WHAT THE TASK REQUIRES: In the text on CDMA and spread spectrum, how large an improvement over TDMA/FDMA does CDMA's reuse of frequencies from adjoining cells provide?

CDMA handles multipath distortion (reflected, delayed copies of the original signal) better than the others. While all three are theoretically equally efficient in terms of signal bandwidth, in practice the latter two need guard bands to handle multipath distortion, and so CDMA allows more channels. CDMA allows reuse of frequencies from adjoining cells, for a seven-fold improvement over TDMA/FDMA. It also may allow more graceful signal degradation as the channel is oversubscribed.

Hedy Lamarr, b. 1914, Vienna
One of the great actresses of Hollywood's golden era: wikipedia.org/wiki/Hedy_Lamarr
inventor of FHSS

Spread Spectrum

9.2: FHSS & Hedy Lamarr / George Antheil

Both sides generate the same PseudoNoise [PN] sequence. The carrier frequency jumps around according to PN sequence.

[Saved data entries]

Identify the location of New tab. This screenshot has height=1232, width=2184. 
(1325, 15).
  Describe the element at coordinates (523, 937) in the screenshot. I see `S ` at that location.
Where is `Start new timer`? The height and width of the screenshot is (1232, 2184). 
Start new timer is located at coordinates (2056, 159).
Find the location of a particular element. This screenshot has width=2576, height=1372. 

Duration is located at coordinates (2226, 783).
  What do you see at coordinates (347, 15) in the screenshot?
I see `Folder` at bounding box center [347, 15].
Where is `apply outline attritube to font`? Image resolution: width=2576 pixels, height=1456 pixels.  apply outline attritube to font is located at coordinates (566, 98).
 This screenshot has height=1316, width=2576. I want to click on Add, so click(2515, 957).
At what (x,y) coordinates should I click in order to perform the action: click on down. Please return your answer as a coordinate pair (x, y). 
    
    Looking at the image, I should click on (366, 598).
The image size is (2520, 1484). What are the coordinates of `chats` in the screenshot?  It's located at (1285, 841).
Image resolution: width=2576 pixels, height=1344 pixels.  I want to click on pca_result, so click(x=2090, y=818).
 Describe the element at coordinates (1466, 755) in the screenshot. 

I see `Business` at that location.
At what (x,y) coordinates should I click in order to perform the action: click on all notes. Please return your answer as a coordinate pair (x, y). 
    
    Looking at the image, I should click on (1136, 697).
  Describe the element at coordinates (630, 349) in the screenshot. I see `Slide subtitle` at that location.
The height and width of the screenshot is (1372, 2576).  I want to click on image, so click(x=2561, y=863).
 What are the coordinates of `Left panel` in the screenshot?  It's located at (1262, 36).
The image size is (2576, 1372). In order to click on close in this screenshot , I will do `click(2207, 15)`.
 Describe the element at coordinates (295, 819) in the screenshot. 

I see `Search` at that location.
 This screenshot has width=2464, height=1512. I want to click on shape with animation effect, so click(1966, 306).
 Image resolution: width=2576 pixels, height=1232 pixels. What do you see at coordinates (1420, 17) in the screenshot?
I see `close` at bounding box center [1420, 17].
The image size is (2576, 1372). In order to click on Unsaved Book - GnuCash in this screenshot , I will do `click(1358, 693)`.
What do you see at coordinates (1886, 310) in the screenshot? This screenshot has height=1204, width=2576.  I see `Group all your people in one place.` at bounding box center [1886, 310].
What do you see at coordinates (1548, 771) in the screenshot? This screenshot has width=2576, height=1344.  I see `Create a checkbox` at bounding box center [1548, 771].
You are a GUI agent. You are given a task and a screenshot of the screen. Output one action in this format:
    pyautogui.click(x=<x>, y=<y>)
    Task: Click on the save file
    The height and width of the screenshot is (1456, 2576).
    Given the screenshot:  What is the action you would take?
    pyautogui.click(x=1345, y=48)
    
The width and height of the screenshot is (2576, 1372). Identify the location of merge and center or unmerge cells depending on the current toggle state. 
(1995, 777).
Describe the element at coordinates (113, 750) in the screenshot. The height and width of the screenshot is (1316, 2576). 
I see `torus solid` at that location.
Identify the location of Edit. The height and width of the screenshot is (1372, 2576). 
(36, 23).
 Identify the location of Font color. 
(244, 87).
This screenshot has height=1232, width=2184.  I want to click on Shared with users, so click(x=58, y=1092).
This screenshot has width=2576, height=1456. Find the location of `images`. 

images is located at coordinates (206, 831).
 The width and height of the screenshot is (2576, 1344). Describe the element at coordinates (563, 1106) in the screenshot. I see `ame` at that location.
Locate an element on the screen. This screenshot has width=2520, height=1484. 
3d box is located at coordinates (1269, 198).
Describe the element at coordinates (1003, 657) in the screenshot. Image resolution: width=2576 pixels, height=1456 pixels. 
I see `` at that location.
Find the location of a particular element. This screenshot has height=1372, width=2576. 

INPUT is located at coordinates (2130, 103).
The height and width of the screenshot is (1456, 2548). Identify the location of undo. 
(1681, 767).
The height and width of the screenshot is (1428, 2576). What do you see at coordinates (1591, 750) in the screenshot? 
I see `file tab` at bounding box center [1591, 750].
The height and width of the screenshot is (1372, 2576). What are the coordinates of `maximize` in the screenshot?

RESULT OF THIS EXERCISE: A seven-fold improvement.